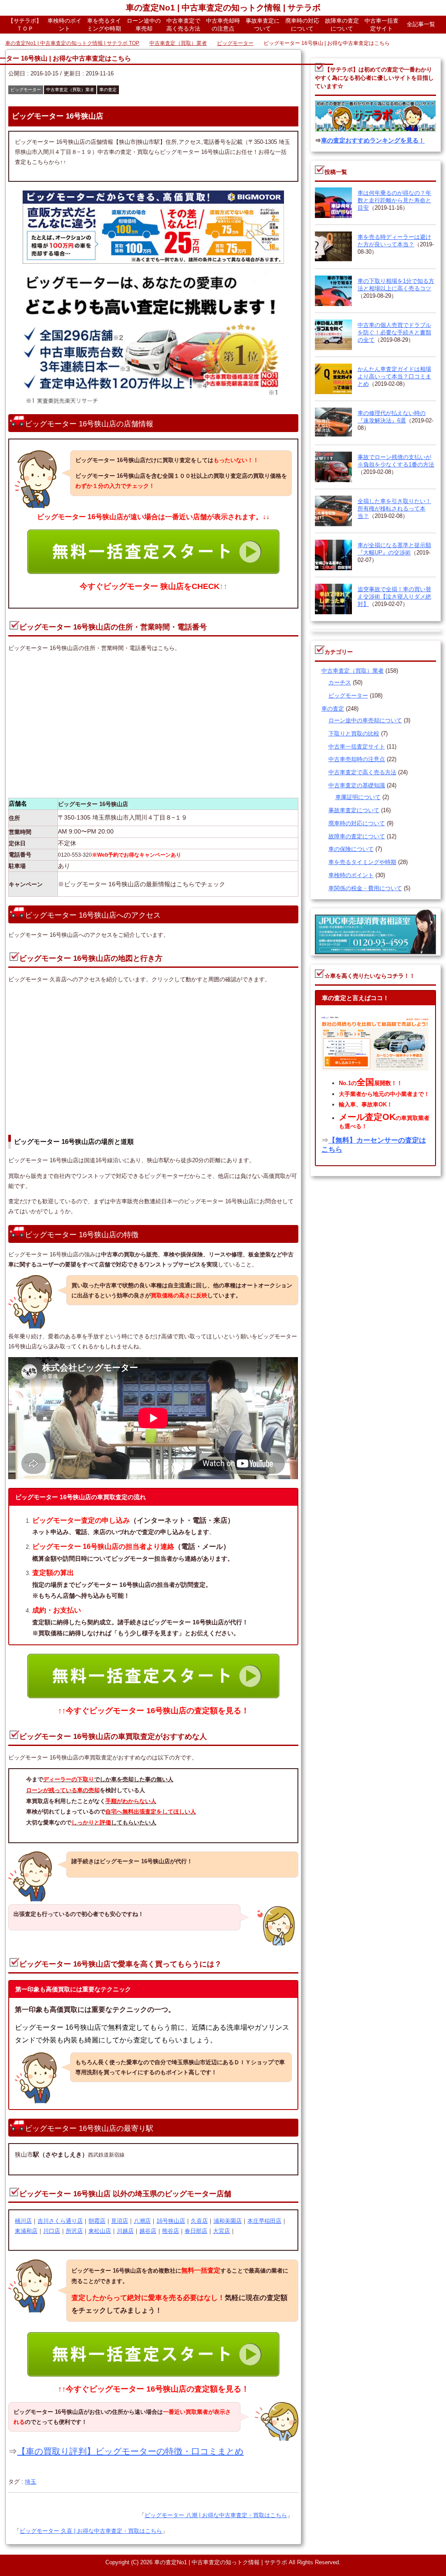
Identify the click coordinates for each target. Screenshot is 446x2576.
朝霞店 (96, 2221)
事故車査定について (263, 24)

--

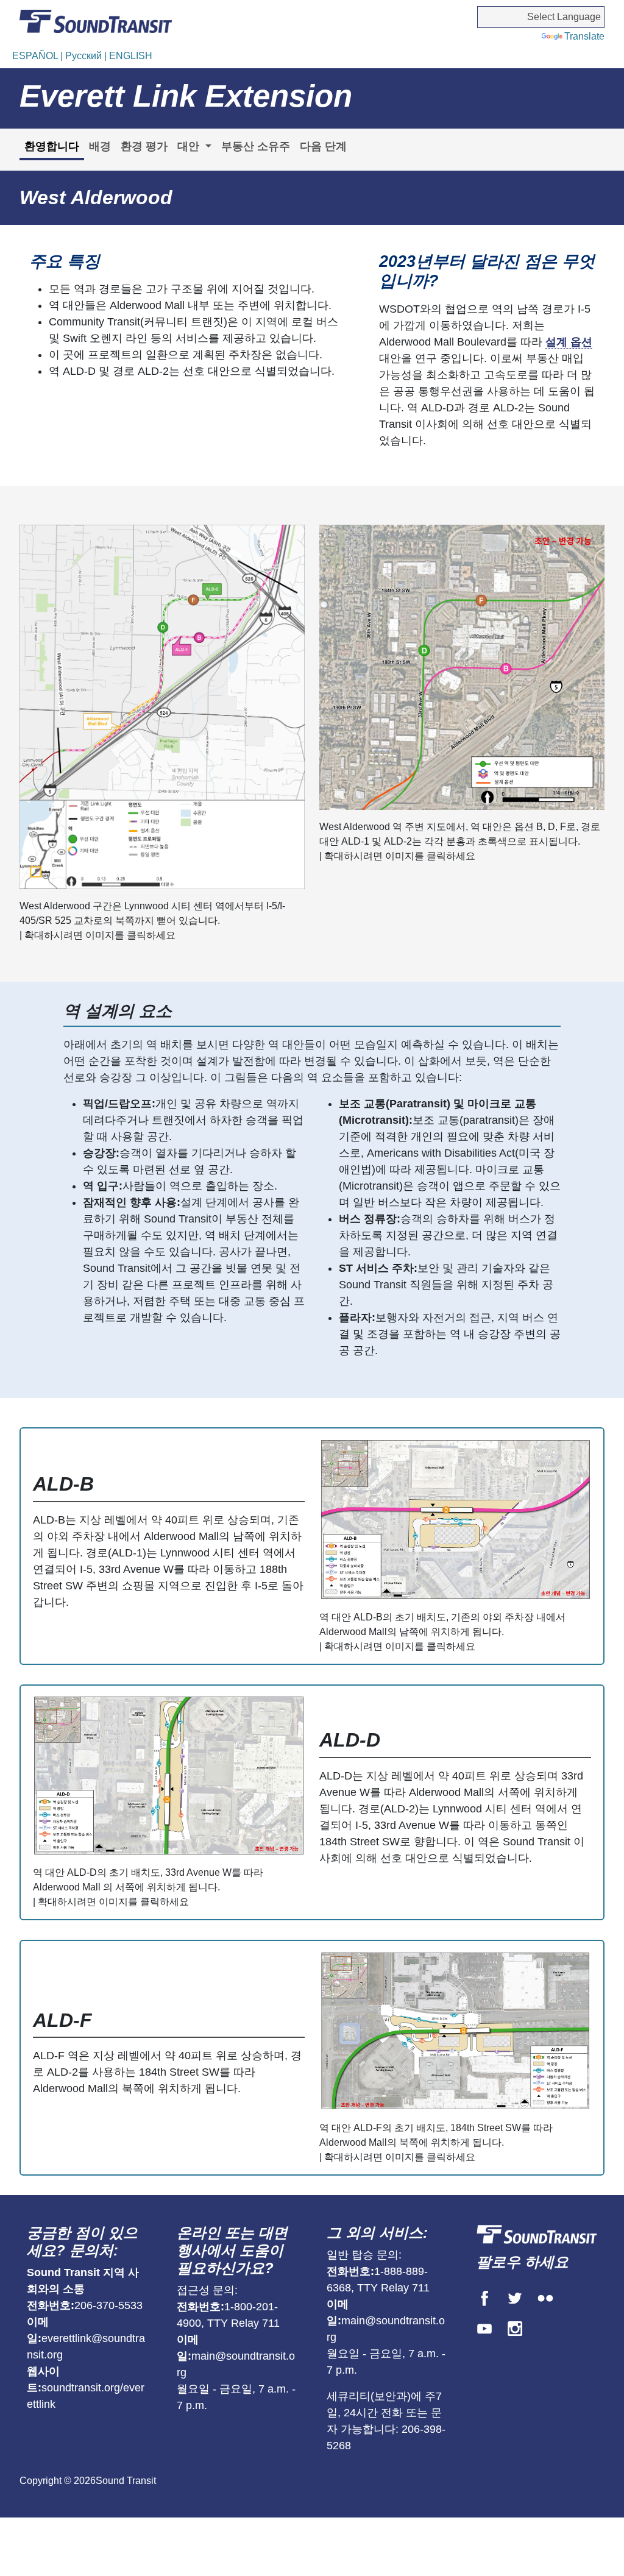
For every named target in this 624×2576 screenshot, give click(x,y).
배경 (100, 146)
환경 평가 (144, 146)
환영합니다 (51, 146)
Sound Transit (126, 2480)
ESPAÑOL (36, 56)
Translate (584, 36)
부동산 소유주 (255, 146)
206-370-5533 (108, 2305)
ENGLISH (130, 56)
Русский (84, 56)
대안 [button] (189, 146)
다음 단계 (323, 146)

> [Your task] Your task is to retype the entries verbatim, starting with the line that holds "부동산 소유주 (255, 146)" and stopping after the line that holds "다음 단계 (323, 146)".

> [Result of this task]
부동산 소유주 (255, 146)
206-370-5533 (108, 2305)
ENGLISH (130, 56)
Русский (84, 56)
대안 [button] (189, 146)
다음 단계 (323, 146)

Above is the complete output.